=== Begin Enclosure ===
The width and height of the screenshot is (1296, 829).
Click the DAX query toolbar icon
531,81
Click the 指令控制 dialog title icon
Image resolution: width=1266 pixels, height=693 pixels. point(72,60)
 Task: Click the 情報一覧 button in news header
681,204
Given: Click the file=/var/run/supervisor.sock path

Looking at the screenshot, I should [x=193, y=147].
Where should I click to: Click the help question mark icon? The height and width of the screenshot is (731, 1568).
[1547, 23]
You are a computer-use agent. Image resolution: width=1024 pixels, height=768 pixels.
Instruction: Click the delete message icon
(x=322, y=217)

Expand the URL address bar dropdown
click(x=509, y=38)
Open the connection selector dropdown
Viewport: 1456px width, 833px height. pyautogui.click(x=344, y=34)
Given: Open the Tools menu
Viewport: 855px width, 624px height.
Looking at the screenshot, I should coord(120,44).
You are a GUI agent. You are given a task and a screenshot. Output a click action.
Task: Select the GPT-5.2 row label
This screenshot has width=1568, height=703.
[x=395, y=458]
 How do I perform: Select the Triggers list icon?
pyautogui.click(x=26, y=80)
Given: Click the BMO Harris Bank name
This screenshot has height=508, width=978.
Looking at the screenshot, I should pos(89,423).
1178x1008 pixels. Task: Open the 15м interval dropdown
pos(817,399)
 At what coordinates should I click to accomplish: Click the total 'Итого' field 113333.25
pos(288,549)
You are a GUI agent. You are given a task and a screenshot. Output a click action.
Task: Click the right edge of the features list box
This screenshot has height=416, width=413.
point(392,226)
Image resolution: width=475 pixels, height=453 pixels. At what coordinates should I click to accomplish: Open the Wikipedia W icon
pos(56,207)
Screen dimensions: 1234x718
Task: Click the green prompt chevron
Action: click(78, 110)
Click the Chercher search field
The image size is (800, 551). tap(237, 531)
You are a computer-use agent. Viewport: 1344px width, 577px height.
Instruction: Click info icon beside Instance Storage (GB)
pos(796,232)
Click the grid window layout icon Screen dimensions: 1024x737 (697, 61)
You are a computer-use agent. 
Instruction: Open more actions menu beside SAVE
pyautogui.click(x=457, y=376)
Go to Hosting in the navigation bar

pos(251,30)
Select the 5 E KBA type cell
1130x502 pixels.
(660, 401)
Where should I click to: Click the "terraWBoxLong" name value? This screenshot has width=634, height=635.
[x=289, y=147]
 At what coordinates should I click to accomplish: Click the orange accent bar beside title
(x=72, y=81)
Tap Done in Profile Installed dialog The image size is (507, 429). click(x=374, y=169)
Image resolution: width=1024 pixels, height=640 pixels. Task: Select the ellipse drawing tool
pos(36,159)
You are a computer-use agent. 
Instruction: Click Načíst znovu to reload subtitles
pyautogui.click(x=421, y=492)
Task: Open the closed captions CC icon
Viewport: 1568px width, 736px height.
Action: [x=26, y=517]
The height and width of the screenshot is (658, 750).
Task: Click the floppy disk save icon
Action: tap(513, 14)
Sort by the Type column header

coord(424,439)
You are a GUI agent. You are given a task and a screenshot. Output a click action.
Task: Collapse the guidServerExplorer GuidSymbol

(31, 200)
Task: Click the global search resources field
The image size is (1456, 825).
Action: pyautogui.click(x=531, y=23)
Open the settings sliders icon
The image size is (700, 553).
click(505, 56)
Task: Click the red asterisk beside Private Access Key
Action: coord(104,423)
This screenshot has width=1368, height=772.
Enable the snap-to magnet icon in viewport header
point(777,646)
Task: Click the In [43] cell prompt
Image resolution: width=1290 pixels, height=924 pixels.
=== End Enclosure ===
# [What this task involves]
All records are to be restated exactly, from the first line to the last line.

# [Your solution]
The width and height of the screenshot is (1296, 829).
Click the DAX query toolbar icon
531,81
Click the 指令控制 dialog title icon
Image resolution: width=1266 pixels, height=693 pixels. point(72,60)
 Task: Click the 情報一覧 button in news header
681,204
Given: Click the file=/var/run/supervisor.sock path

Looking at the screenshot, I should [x=193, y=147].
Where should I click to: Click the help question mark icon? The height and width of the screenshot is (731, 1568).
[1547, 23]
You are a computer-use agent. Image resolution: width=1024 pixels, height=768 pixels.
Instruction: Click the delete message icon
(x=322, y=217)

Expand the URL address bar dropdown
click(x=509, y=38)
Open the connection selector dropdown
Viewport: 1456px width, 833px height. pyautogui.click(x=344, y=34)
Given: Open the Tools menu
Viewport: 855px width, 624px height.
Looking at the screenshot, I should coord(120,44).
You are a GUI agent. You are given a task and a screenshot. Output a click action.
Task: Select the GPT-5.2 row label
This screenshot has width=1568, height=703.
[x=395, y=458]
 How do I perform: Select the Triggers list icon?
pyautogui.click(x=26, y=80)
Given: Click the BMO Harris Bank name
This screenshot has height=508, width=978.
Looking at the screenshot, I should pos(89,423).
1178x1008 pixels. Task: Open the 15м interval dropdown
pos(817,399)
 At what coordinates should I click to accomplish: Click the total 'Итого' field 113333.25
pos(288,549)
You are a GUI agent. You are given a task and a screenshot. Output a click action.
Task: Click the right edge of the features list box
This screenshot has height=416, width=413.
point(392,226)
Image resolution: width=475 pixels, height=453 pixels. At what coordinates should I click to accomplish: Open the Wikipedia W icon
pos(56,207)
Screen dimensions: 1234x718
Task: Click the green prompt chevron
Action: click(78, 110)
Click the Chercher search field
The image size is (800, 551). tap(237, 531)
You are a computer-use agent. Viewport: 1344px width, 577px height.
Instruction: Click info icon beside Instance Storage (GB)
pos(796,232)
Click the grid window layout icon Screen dimensions: 1024x737 (697, 61)
You are a computer-use agent. 
Instruction: Open more actions menu beside SAVE
pyautogui.click(x=457, y=376)
Go to Hosting in the navigation bar

pos(251,30)
Select the 5 E KBA type cell
1130x502 pixels.
(660, 401)
Where should I click to: Click the "terraWBoxLong" name value? This screenshot has width=634, height=635.
[x=289, y=147]
 At what coordinates should I click to accomplish: Click the orange accent bar beside title
(x=72, y=81)
Tap Done in Profile Installed dialog The image size is (507, 429). click(x=374, y=169)
Image resolution: width=1024 pixels, height=640 pixels. Task: Select the ellipse drawing tool
pos(36,159)
You are a computer-use agent. 
Instruction: Click Načíst znovu to reload subtitles
pyautogui.click(x=421, y=492)
Task: Open the closed captions CC icon
Viewport: 1568px width, 736px height.
Action: [x=26, y=517]
The height and width of the screenshot is (658, 750).
Task: Click the floppy disk save icon
Action: tap(513, 14)
Sort by the Type column header

coord(424,439)
You are a GUI agent. You are given a task and a screenshot. Output a click action.
Task: Collapse the guidServerExplorer GuidSymbol

(31, 200)
Task: Click the global search resources field
The image size is (1456, 825).
Action: pyautogui.click(x=531, y=23)
Open the settings sliders icon
The image size is (700, 553).
click(505, 56)
Task: Click the red asterisk beside Private Access Key
Action: coord(104,423)
This screenshot has width=1368, height=772.
Enable the snap-to magnet icon in viewport header
point(777,646)
Task: Click the In [43] cell prompt
Image resolution: width=1290 pixels, height=924 pixels.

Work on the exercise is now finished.